A good place to start would be Site Visualizer. Just jump into the Observations area and open the Application Faults dataset to get a quick overview of what’s going on with the app. You’ll quickly see the number of faults this app has experienced, the number of affected systems, and when it first and last occurred. Right away you have some idea of how widespread the issue is and how long it’s been occurring.

Starting at a high-level overview like this can point you in the right direction for where to turn to next. If the app is only faulting on a single system you can probably assume the issue is system related and not app related and you may wish to simply reinstall the application on the affected system. But if it’s affecting a large portion of the user base then you know the app is part of the problem.

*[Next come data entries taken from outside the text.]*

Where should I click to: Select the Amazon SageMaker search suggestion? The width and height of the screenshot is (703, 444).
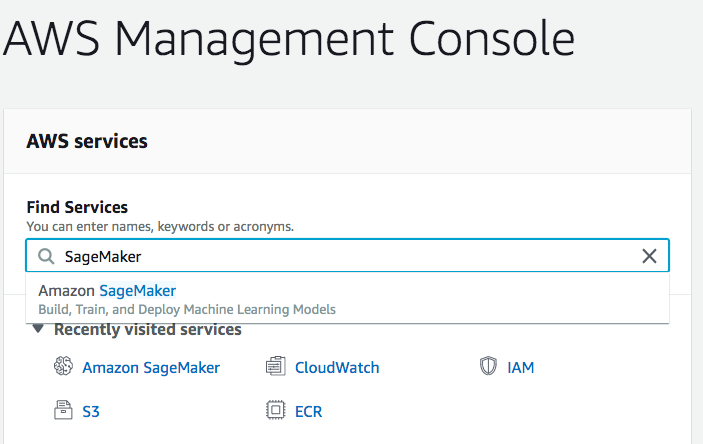click(347, 299)
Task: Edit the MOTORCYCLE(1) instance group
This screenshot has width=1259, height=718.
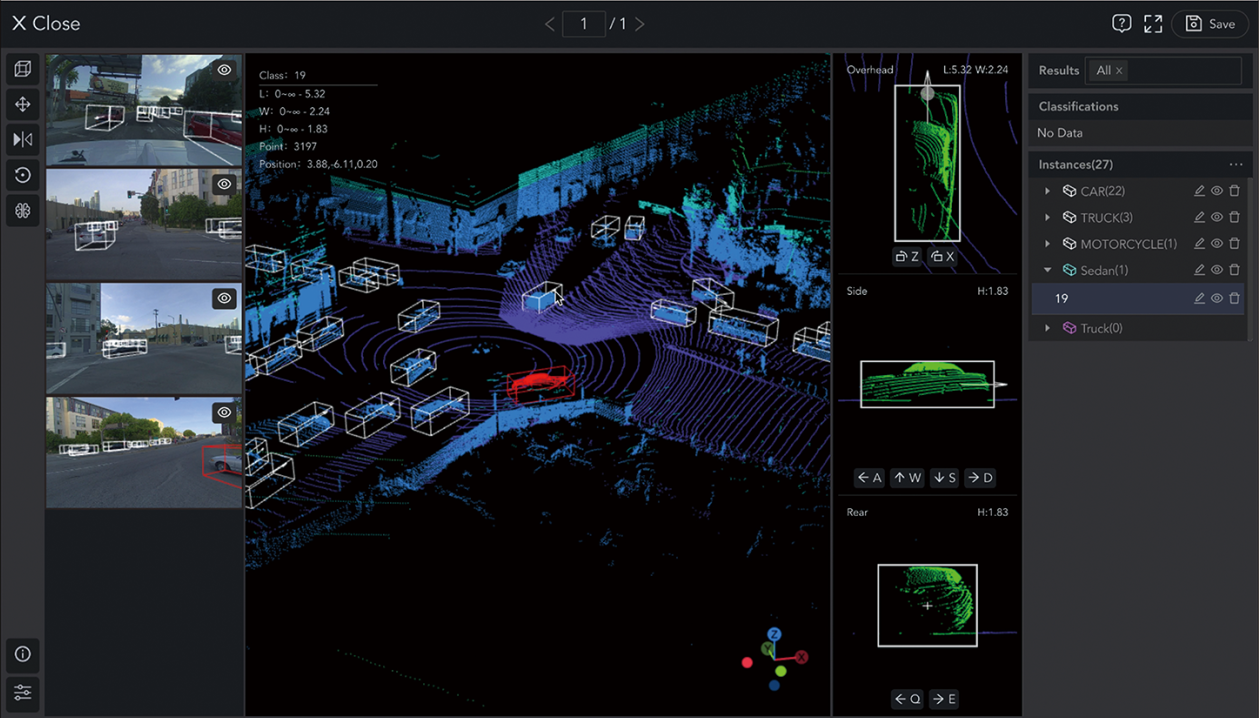Action: tap(1199, 244)
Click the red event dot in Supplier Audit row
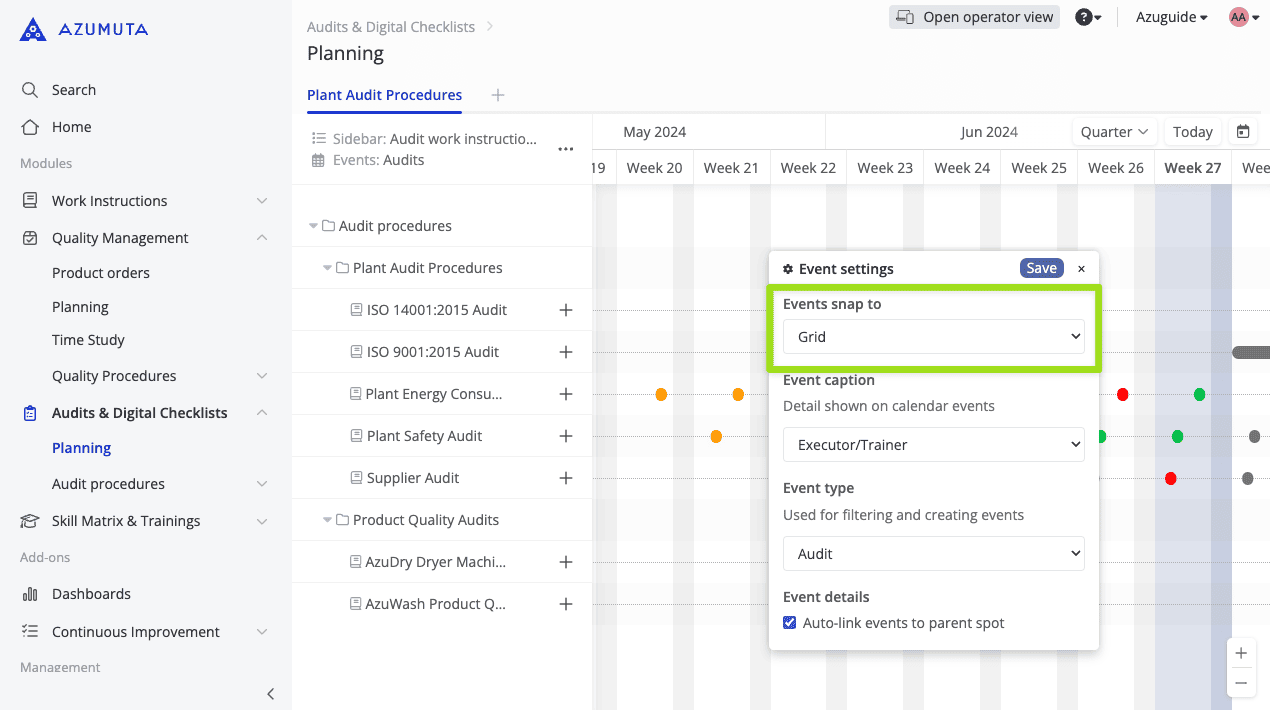 [x=1170, y=479]
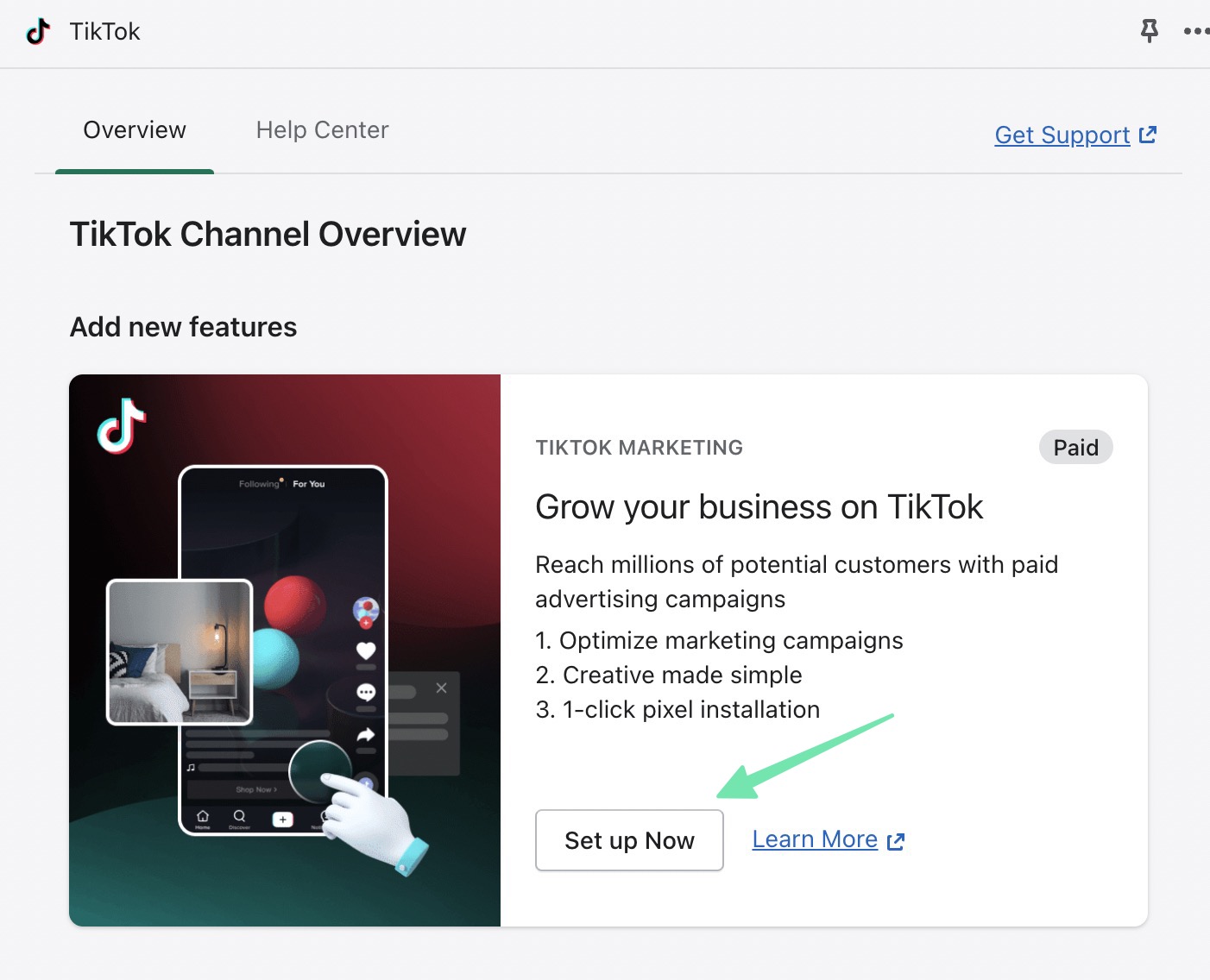
Task: Click the TikTok logo in the promo image
Action: point(122,426)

A quick right-click on the number of affected systems and then choosing Show Details will show you each system that’s been affected. Maybe they’re all part of the same group that received a software patch right around the time the app started faulting, or maybe they’re the only users with that app installed. Now you can work with the application vendor or your development team in the case of a homegrown application to help resolve this problem. Having easy access to this type of data dramatically reduces the time and effort it would have taken to answer these questions.

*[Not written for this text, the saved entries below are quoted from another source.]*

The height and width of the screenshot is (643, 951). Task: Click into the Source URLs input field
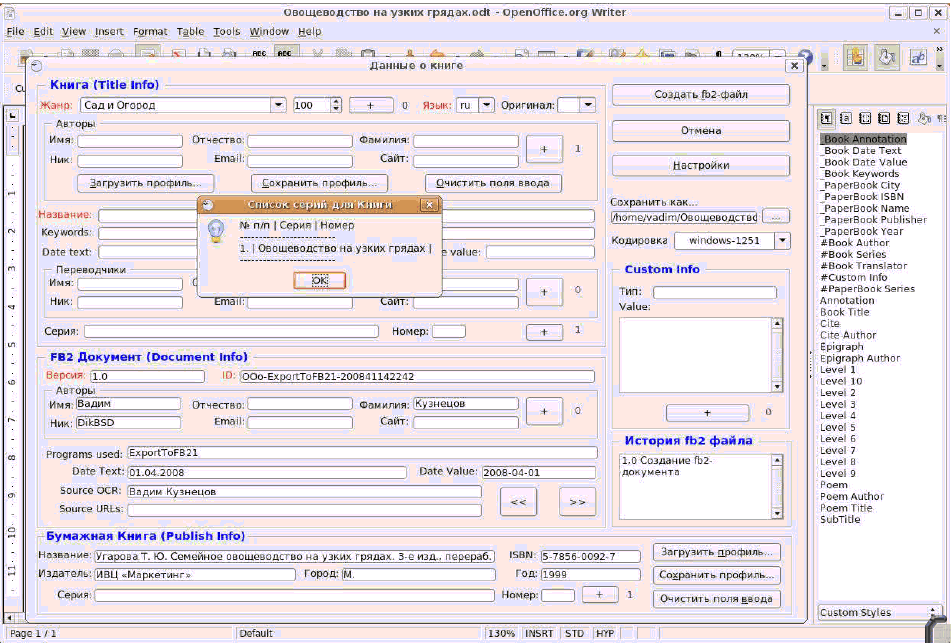(x=304, y=510)
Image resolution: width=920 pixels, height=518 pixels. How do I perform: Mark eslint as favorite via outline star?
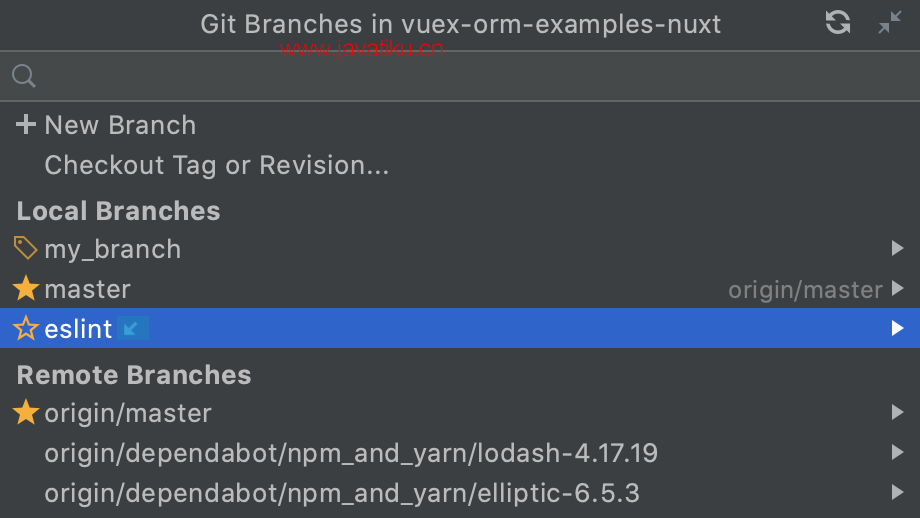click(x=26, y=329)
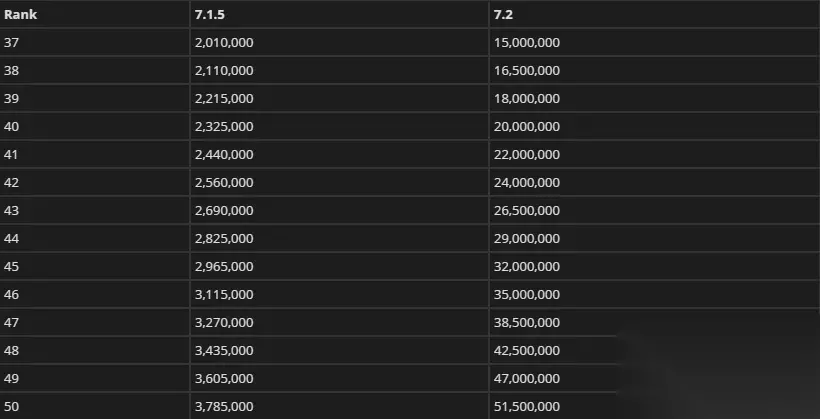Select the 15,000,000 cell
The image size is (820, 419).
pos(526,42)
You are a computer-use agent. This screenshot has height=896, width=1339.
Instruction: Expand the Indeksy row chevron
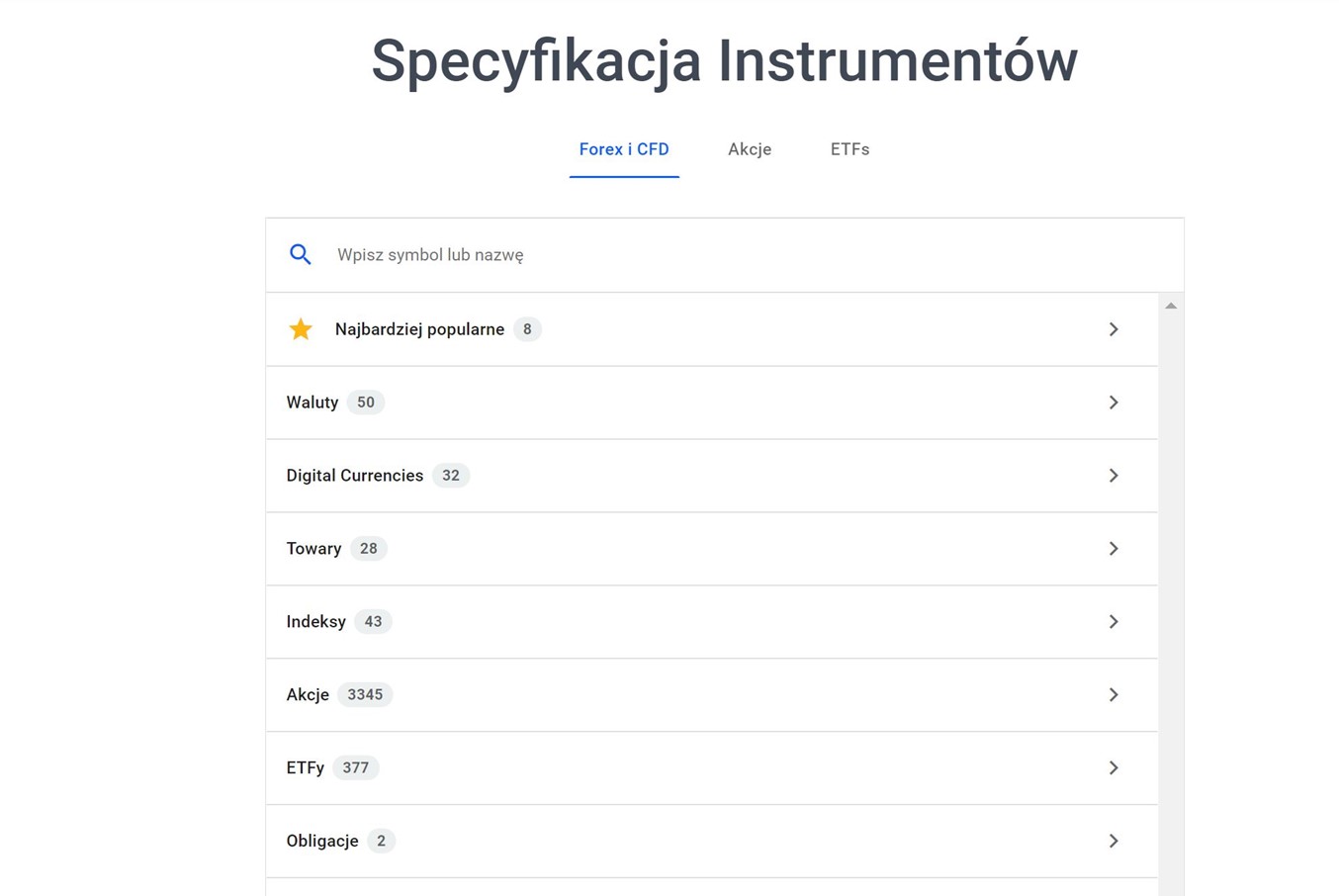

To dig a bit deeper into the issue you could target a particular user’s systems with Resolve. Open the Faults tool and you’ll be able to see details about the fault occurrences for the app in question, how it stacks up against the enterprise as a whole, and time-correlated information so you know exactly when each fault occurred.

At this point you know how widespread the problem is, each and every system that’s been affected, and even the exact time of each individual occurrence. Once you’ve got all of this data you’re much better prepared to implement a solution.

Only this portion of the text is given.